**Problem to solve**
Please print exactly the lines from the line containing "Image resolution: width=673" through the end of the data, no more, and keep pictures out of the copy.

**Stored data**
══════════

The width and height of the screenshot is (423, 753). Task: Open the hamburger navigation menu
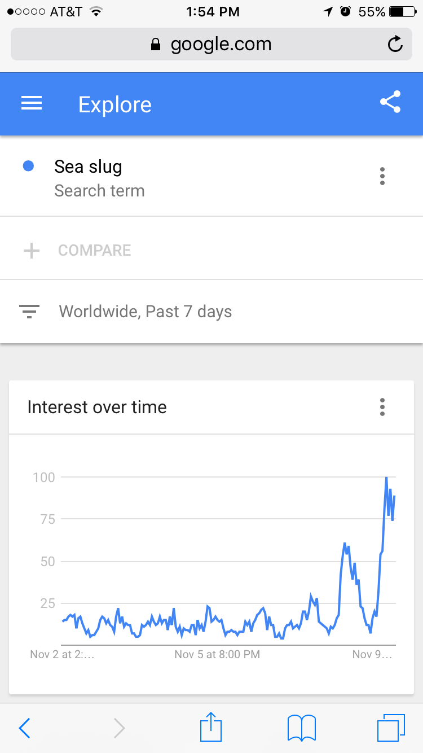32,104
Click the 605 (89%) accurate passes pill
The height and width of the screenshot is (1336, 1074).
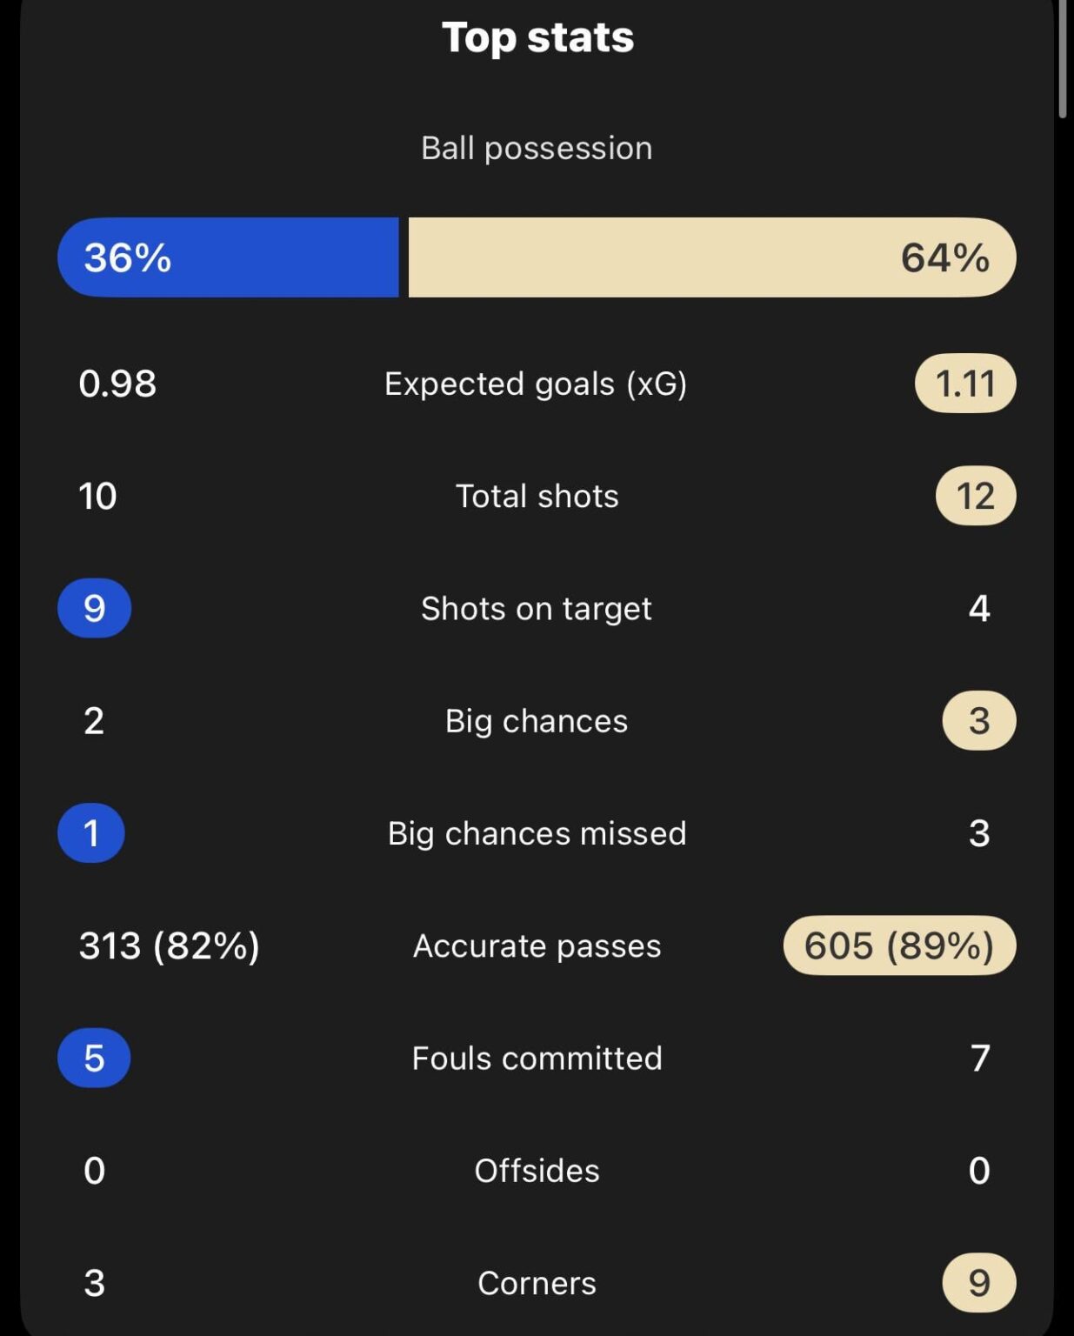(x=900, y=945)
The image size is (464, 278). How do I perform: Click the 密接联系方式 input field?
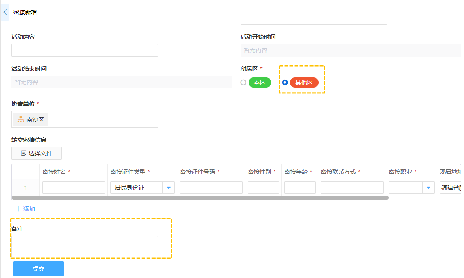coord(352,188)
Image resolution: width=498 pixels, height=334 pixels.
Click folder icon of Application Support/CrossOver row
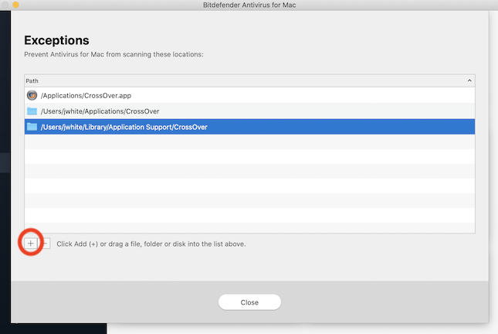click(32, 127)
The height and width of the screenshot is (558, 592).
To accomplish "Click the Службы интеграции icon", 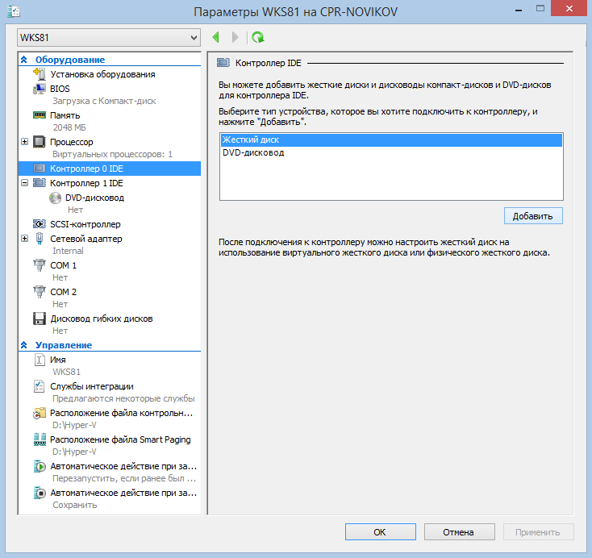I will [x=39, y=386].
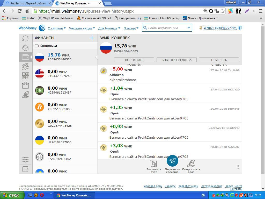Open the three-dot more options menu
265x199 pixels.
coord(238,167)
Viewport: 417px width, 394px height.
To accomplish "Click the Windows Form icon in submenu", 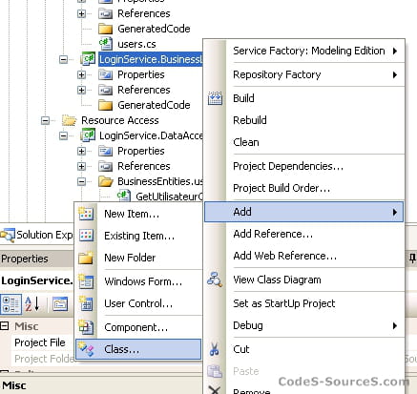I will (x=86, y=281).
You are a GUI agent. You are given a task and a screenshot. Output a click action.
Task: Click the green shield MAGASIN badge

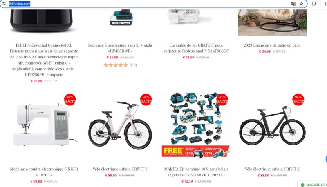(313, 185)
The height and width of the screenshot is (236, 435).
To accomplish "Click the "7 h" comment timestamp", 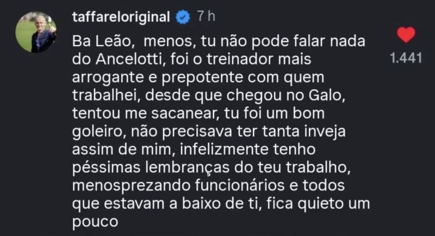I will 206,17.
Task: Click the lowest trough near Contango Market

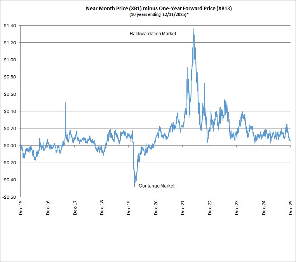Action: click(x=134, y=186)
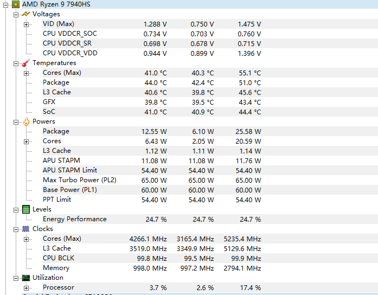This screenshot has width=378, height=295.
Task: Expand the Cores (Max) temperature entry
Action: tap(27, 73)
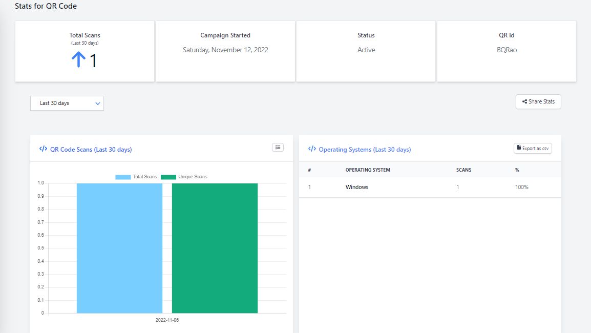Toggle Unique Scans legend in chart
Image resolution: width=591 pixels, height=333 pixels.
point(184,177)
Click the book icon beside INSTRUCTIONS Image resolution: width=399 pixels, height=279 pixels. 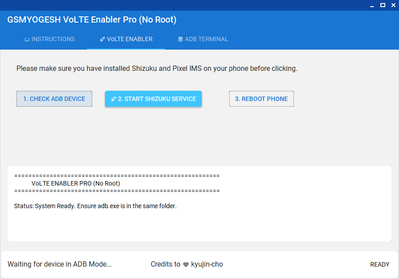click(27, 39)
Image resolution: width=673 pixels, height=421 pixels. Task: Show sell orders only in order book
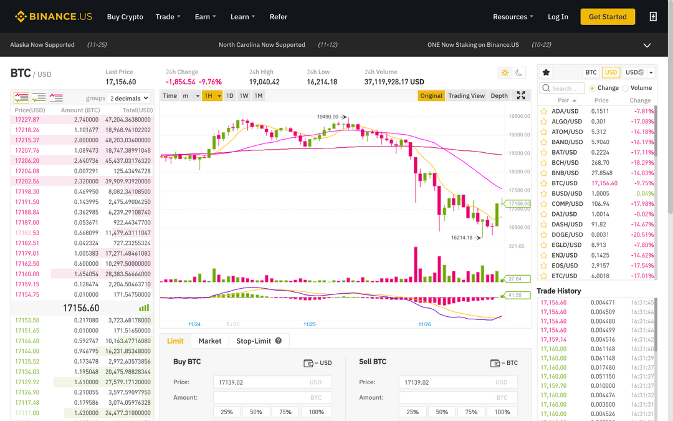click(x=55, y=97)
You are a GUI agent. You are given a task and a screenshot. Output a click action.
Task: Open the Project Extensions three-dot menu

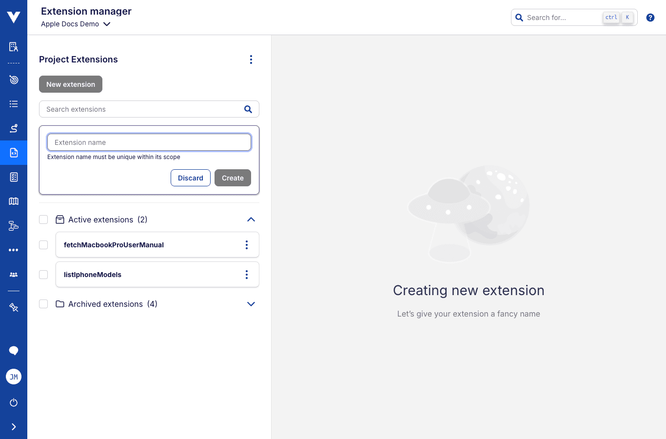[x=251, y=59]
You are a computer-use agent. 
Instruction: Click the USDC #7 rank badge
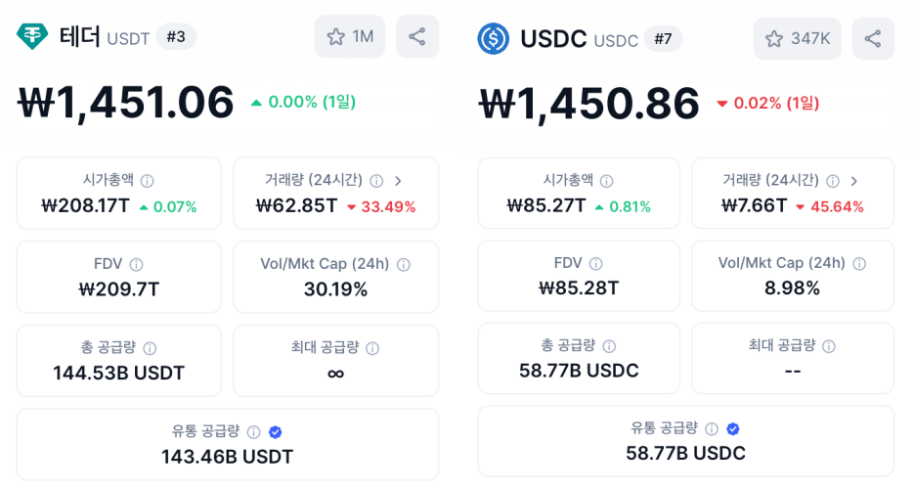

══════════

**Result for this task**
Image resolution: width=673 pixels, height=421 pixels. Task: Show sell orders only in order book
click(x=55, y=97)
You are a GUI agent. You are given a task and a screenshot. Output a click action.
Task: Open the Project Extensions three-dot menu

[x=251, y=59]
You are a computer-use agent. 
Instruction: Click the USDC #7 rank badge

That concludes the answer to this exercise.